Inhibition of Mitochondrial Fission by Drp-1 Blockade Improves White
Adipose Tissue Abnormalities in Obesity and Diabetes
Abstract
Background and Purpose: Obesity and Type 2 Diabetes are major causes of
morbidity-mortality characterized by mitochondrial dysfunction and
oxidative-nitrosative stress. Despite intensive research, the events
that cause the onset and progression of these diseases are not
completely understood. Herein, we investigated if dysregulation of
mitochondrial dynamics and biogenesis is involved in an animal model of
obesity and diabetes. Experimental Approach: Mitochondrial dynamics and
biogenesis were evaluated in epididymal white adipose tissue and
adipocytes from ob/ob mice, an animal model of obesity and diabetes,
pharmacological treatment with mdvi-1, a selective inhibitor of Drp1 and
leptin. Key Results: A decrease of Mfn2 and OPA-1 protein expression and
an increase in Drp1- protein levels were observed with enhanced and
sustained mitochondrial fragmentation in ob/ob mice compared to wt
C57BL/6 animals. The content of mitochondrial DNA and mRNA expression of
PGC-1α, both parameters of mitochondrial biogenesis, were reduced in
ob/ob mice. The treatment with leptin or mdvi-1 (Drp1 inhibitor)

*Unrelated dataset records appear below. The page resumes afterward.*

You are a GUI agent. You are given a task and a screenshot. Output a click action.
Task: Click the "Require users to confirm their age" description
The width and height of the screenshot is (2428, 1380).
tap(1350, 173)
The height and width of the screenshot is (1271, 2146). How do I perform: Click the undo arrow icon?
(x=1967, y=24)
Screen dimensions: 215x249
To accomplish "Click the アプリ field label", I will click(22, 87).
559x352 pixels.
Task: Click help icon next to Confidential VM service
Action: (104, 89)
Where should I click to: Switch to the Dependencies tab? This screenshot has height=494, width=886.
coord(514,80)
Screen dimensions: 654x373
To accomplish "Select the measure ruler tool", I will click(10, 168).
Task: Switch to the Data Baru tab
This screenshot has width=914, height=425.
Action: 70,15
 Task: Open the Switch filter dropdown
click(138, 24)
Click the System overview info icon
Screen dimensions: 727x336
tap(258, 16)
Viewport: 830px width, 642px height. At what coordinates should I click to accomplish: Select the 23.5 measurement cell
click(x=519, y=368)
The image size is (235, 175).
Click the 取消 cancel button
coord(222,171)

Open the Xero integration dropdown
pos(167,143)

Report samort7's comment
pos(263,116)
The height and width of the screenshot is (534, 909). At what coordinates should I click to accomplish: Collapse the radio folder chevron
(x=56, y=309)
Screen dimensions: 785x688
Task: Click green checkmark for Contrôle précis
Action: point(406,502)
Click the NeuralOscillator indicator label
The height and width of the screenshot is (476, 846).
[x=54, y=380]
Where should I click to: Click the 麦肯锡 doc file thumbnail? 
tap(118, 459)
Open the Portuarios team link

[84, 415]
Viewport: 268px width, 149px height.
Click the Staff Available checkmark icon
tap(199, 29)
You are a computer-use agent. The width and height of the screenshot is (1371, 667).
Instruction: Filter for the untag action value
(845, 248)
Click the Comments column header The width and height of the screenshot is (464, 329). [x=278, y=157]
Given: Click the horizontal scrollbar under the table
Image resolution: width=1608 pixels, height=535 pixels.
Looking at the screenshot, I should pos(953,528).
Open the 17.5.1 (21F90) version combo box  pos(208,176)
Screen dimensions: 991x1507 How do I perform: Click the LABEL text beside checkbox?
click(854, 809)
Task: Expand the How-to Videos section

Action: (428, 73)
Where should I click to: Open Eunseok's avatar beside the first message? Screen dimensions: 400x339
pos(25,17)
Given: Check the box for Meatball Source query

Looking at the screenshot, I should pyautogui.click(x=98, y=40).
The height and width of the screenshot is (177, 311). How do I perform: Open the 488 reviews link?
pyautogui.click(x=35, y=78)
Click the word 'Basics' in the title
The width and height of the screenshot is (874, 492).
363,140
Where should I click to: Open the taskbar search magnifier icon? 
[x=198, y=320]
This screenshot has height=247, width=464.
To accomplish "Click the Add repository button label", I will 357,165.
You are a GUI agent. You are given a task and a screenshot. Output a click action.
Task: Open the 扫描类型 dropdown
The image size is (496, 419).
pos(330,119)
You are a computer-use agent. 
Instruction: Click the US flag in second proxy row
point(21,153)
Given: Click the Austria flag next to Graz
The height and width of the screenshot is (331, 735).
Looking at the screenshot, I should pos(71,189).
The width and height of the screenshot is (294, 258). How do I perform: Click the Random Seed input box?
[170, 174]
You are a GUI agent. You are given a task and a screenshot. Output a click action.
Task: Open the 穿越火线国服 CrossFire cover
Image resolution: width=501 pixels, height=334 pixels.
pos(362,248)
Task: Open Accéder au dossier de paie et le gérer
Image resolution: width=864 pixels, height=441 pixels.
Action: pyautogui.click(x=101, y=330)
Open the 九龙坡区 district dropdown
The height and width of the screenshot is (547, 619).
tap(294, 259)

significantly increased abnormal biogenesis, improved fusion-to-fission
balance and attenuated mitochondrial dysfunction, and adipogenesis, thus
inducing white-to-beige adipocyte transdifferentiation. Measurements of
glucose and lipid oxidation in adipocytes revealed that both leptin and
mdvi-1 increase substrates oxidation while in vivo determination of
blood glucose showed decreased blood glucose concentration by 50 % in
ob/ob mice, almost to the wt level. Conclusion and Implications: In
light of these results, pharmacological targeting of Drp1 may be a
potential novel therapeutic tool for obesity and diabetes.